But in Texas, where political angst over border security is a watercooler issue, the National Guard is deploying on the Texas-Mexico border for the third time since 2006.
President George W. Bush sent the National Guard to four border states that year. Four years later, President Barack Obama extended that deployment.
And now as lawmakers quarrel in Washington, D.C., political and law enforcement leaders along the Texas border with Mexico say they are not happy about Texas Gov. Rick Perry’s decision to send 1,000 National Guard troops to South Texas, saying border counties need local law enforcement and financial aid, not more troops from outside the area.

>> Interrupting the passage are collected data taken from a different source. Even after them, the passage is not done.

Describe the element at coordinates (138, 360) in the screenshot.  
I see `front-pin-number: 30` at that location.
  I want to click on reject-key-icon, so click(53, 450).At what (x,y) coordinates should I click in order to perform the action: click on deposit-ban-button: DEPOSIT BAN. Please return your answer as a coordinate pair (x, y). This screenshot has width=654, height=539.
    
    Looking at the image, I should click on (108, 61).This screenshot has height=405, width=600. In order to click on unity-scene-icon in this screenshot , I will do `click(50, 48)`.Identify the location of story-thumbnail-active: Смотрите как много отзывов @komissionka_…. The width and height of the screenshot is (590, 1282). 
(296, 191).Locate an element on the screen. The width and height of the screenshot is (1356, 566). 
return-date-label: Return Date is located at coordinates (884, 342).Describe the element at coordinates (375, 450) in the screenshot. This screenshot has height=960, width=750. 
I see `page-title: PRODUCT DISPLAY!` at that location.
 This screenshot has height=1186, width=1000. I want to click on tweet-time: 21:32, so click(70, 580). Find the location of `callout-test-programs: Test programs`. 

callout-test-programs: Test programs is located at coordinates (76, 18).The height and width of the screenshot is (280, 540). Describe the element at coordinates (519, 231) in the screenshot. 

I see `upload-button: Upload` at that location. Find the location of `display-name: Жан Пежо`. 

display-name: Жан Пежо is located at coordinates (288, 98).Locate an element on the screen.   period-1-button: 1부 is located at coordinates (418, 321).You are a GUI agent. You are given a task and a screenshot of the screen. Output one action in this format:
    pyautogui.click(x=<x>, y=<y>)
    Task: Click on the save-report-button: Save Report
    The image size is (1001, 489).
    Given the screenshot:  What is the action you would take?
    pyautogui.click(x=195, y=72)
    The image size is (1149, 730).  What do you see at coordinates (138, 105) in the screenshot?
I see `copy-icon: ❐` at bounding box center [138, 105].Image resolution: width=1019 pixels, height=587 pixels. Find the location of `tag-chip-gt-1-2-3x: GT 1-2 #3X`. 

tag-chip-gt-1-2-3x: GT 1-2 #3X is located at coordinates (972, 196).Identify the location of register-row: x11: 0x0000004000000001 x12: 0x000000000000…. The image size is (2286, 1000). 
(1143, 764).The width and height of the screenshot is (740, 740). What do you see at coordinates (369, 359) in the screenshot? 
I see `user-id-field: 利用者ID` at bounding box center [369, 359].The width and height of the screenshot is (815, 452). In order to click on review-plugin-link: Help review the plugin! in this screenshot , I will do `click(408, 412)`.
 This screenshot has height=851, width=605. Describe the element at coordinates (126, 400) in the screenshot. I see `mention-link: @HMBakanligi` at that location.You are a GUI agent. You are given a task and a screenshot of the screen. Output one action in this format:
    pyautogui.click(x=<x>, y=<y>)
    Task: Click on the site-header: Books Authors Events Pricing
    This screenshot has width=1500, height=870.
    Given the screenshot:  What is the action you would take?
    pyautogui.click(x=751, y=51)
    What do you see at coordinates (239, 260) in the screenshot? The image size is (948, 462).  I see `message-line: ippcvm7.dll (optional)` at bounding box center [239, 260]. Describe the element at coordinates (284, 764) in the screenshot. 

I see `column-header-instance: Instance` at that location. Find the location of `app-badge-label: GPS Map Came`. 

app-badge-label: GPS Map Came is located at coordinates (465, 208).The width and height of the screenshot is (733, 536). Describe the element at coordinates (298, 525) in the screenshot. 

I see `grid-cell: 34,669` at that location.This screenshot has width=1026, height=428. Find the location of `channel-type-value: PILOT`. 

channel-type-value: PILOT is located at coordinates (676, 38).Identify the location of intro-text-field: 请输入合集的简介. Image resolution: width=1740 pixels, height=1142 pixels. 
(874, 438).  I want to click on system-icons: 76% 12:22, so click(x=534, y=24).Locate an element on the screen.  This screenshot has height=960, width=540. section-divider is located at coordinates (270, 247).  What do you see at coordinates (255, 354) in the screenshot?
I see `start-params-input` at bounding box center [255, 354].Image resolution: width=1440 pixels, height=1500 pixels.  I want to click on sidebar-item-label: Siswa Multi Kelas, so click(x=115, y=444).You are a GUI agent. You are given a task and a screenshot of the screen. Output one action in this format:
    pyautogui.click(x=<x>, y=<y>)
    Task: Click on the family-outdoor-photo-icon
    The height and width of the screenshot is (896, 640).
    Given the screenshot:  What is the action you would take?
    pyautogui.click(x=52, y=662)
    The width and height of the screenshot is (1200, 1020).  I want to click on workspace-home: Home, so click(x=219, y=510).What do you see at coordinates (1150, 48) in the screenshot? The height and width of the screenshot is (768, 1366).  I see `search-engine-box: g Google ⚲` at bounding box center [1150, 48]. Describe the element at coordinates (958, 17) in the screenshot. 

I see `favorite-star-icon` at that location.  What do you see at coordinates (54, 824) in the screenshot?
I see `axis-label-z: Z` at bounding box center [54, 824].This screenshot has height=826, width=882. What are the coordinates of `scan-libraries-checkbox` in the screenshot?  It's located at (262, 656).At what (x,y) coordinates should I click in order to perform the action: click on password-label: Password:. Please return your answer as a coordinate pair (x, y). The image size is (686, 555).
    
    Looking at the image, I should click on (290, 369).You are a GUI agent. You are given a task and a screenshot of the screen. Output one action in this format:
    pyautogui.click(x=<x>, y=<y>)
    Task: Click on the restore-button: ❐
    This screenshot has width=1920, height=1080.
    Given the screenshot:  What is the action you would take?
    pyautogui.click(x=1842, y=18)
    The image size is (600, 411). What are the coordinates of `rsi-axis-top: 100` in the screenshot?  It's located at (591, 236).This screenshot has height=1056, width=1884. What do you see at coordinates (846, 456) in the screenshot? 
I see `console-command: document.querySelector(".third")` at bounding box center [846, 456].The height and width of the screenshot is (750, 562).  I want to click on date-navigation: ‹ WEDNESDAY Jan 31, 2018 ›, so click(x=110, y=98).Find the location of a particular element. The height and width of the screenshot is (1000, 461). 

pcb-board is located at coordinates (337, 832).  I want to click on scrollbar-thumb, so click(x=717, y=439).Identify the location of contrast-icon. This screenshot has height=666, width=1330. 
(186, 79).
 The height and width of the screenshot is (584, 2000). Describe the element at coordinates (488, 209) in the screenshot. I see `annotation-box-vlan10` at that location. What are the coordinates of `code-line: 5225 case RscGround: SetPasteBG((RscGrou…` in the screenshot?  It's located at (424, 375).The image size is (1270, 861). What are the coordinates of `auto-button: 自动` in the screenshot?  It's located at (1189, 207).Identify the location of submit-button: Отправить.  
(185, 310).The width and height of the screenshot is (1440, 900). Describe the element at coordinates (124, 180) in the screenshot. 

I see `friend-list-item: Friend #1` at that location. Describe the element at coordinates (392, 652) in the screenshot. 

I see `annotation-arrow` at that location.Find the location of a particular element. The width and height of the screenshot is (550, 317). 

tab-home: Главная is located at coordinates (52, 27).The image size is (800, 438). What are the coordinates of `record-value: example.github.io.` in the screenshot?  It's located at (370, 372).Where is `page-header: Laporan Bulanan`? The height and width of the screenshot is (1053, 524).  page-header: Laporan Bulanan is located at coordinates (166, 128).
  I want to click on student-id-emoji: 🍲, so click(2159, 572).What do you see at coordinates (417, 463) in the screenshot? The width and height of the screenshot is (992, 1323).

Perry describes his decision as necessary to help U.S. Border Patrol agents overwhelmed by a stream unaccompanied children from Central America. Yet both both the Texas Department of Public Safety (DPS) and the National Guard in Texas told a special legislative committee in the Texas capital of Austin that neither agency requested the deployment, though both are publicly supportive of Perry's move.
The governor strongly implied that border security is a patchwork affair and that drug cartels and human traffickers might become a pronounced force in an area where, he says, their crimes have already altered how people live on the border.
Here’s a quote from Perry, who is reportedly considering another run for the Republican Party’s nomination for president in 2016:
“Thousands of lives have been impacted forever. All because of the federal government’s lip service and empty promises,” Perry said.
In this web exclusive, Fronteras Desk reporter Lorne Matalonand Marfa Public Radio/West Texas Public Radio anchor and reporter Travis Bubenik speak with two keen observers of Texas and national politics about Perry’s calculus — Jim Henson, director of the Texas Politics Projectat the University of Texas at Austin and Ross Ramsey, executive editor and co-founder of the Texas Tribune.
Henson is a highly respected pollster and his latest, conducted just prior to the stream of Central Americans entering the United States became part of a national conversation, suggests that Texans want tighter immigration laws.
Ramsey wrote an article entitled Analysis: A Border Plan-and a Political One for the Texas Tribune as Perry revealed his plans.
The article details the political considerations Perry has made in preparation for an expected second attempt to win the Republican Party’s presidential nomination, this time for the 2016.